Ces éléments peuvent réduire la vigilance plus facilement que les sollicitations criminelles habituelles.

Les commentaires publics disponibles ne représentent qu'une partie des opinions et ne reflètent pas l'ensemble des utilisateurs de réseaux sociaux. Cependant, la prise de conscience que « la récompense est trop faible par rapport au risque » et que « seules les organisations criminelles en profitent » est une perspective importante pour comprendre ces événements.


Ce n'est pas qu'une « nouvelle lointaine du Royaume-Uni » pour le Japon

Alors, qu'est-ce qui est important pour le Japon dans cette affaire ?

Premièrement, au Japon aussi, la combinaison du cannabis, des jeunes et des réseaux sociaux est déjà un problème.

La police nationale indique que les infractions liées au cannabis ont un taux élevé de primo-délinquants et de jeunes de moins de 20 ans par rapport aux autres infractions liées aux drogues.

Des cas de vente de cannabis entre personnes inconnues via les réseaux sociaux ont également été signalés.
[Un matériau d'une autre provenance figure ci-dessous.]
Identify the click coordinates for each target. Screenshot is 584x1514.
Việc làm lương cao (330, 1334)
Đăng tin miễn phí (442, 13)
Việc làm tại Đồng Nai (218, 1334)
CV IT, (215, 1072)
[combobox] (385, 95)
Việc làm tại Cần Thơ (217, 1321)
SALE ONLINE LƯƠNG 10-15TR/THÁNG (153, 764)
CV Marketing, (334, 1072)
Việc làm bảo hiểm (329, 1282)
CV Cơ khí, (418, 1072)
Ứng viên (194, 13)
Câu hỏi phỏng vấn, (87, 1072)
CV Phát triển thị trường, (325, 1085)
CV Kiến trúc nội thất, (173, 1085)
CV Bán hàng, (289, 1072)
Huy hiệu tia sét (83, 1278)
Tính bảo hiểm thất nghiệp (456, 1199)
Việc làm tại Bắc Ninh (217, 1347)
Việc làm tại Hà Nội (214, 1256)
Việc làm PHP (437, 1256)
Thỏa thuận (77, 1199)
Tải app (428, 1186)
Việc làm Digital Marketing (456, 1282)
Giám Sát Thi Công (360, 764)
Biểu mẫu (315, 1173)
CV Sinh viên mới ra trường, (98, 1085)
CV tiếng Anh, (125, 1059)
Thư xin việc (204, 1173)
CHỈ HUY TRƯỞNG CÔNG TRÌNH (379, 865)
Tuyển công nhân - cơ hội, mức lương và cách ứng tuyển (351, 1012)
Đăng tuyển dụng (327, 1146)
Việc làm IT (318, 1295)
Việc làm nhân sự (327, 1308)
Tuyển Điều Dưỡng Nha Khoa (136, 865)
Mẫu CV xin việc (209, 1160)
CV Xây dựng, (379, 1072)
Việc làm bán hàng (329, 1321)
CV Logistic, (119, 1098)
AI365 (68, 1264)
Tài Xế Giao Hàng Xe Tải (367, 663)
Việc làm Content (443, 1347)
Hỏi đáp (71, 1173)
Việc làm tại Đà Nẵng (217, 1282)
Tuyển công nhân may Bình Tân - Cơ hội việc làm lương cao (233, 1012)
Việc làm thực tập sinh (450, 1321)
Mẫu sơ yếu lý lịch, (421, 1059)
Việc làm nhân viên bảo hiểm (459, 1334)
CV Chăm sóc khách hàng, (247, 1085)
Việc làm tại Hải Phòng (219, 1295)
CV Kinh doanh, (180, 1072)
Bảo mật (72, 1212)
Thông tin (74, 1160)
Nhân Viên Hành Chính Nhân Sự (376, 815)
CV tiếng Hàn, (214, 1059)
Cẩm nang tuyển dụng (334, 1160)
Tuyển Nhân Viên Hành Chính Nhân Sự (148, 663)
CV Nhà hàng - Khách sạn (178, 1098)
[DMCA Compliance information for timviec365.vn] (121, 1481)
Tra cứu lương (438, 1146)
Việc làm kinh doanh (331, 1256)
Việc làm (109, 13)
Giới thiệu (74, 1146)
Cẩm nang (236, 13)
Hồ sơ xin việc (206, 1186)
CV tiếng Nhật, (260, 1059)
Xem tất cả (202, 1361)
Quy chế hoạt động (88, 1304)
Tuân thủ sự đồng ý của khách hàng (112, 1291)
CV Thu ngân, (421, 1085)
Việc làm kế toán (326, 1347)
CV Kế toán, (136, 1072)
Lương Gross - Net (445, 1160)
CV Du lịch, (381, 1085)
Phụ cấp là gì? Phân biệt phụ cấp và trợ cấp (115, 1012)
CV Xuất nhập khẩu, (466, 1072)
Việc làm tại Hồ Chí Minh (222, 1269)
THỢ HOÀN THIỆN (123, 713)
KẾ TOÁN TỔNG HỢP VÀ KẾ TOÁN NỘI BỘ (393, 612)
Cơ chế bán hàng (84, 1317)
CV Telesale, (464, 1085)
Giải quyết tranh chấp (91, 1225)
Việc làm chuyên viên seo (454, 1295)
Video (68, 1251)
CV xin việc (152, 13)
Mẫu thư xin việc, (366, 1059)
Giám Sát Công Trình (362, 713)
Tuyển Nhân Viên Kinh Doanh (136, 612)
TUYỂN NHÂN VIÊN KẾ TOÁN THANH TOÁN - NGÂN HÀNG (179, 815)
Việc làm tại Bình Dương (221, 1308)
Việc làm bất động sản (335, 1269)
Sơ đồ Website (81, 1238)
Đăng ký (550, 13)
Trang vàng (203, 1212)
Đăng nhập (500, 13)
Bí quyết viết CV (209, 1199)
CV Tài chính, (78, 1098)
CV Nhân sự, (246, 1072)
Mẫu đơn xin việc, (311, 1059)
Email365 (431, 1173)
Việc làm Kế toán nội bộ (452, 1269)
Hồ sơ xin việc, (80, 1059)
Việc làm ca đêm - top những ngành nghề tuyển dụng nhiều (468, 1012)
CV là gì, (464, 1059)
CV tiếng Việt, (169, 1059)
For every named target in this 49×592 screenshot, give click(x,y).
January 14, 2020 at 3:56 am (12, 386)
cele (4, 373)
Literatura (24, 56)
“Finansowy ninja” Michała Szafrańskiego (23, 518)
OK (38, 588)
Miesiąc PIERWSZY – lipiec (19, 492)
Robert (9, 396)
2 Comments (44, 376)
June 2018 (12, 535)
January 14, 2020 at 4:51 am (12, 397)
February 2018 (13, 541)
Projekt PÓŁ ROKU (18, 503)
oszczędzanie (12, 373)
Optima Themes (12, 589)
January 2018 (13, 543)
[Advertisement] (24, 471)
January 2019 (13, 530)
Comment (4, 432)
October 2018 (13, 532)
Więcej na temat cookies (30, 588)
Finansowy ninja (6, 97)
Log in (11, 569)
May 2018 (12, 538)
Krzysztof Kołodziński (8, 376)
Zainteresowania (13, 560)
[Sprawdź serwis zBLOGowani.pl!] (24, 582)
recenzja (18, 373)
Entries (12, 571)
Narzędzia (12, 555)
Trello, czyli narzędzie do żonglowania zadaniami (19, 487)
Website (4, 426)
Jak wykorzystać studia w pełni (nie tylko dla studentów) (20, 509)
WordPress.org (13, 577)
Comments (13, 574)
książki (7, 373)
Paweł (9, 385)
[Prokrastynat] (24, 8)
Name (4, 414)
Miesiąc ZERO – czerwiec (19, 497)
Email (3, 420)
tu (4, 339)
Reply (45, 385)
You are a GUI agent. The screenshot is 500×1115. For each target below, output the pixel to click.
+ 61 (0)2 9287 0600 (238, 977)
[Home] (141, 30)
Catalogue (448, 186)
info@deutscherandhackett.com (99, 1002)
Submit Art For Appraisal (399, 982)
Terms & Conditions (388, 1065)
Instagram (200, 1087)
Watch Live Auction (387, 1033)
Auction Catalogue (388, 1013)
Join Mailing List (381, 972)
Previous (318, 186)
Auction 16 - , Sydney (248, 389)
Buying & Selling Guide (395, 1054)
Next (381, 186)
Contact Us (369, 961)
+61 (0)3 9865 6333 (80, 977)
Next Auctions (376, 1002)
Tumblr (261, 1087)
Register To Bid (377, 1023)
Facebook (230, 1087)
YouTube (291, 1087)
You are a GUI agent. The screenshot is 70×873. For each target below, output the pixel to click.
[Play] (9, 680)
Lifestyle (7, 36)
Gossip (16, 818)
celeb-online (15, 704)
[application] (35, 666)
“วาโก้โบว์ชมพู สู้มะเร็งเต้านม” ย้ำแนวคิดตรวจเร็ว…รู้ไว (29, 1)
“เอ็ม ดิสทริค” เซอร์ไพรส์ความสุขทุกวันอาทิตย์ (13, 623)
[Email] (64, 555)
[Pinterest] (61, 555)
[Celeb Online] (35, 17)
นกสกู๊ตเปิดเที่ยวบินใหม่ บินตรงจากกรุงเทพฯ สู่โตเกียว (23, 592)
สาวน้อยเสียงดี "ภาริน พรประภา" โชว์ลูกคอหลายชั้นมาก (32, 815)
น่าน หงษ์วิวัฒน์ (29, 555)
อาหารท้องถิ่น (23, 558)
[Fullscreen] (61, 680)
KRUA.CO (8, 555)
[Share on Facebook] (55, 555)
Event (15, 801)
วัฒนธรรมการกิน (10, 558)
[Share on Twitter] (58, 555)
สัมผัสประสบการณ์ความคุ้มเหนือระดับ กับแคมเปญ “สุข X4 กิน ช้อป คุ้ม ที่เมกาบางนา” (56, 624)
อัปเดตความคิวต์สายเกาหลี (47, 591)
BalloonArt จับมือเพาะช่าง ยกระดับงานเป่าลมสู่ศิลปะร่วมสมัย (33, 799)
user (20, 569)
La structure de « trouver des jeunes sur les réseaux sociaux et les conduire au crime » qui se produit au Royaume-Uni est compréhensible dans le contexte japonais.

Deuxièmement, au Japon, le cannabis est inclus dans les marchandises interdites à l'importation par la loi douanière.

Le fait qu'il ait été acheté à l'étranger ou vendu légalement sur place ne justifie pas son importation.

Si vous l'apportez au Japon, les lois japonaises s'appliquent.

De plus, avec les amendements législatifs, l'usage illégal du cannabis est également passible de sanctions en vertu de la loi sur les stupéfiants et les substances psychotropes.

Les voyageurs doivent vérifier non seulement les lois du pays de départ, mais aussi celles des pays de transit et de destination.

Un « colis à transporter » particulièrement dangereux pour les voyageurs japonais

Dans les aéroports internationaux, il est depuis longtemps conseillé de ne pas transporter de colis pour d'autres personnes.

Cependant, à l'ère des réseaux sociaux, cette forme a changé.

Ce n'est pas seulement « accepter soudainement un sac d'un inconnu à l'aéroport ».

Un ami qui a payé votre voyage.

Une personne rencontrée sur les réseaux sociaux.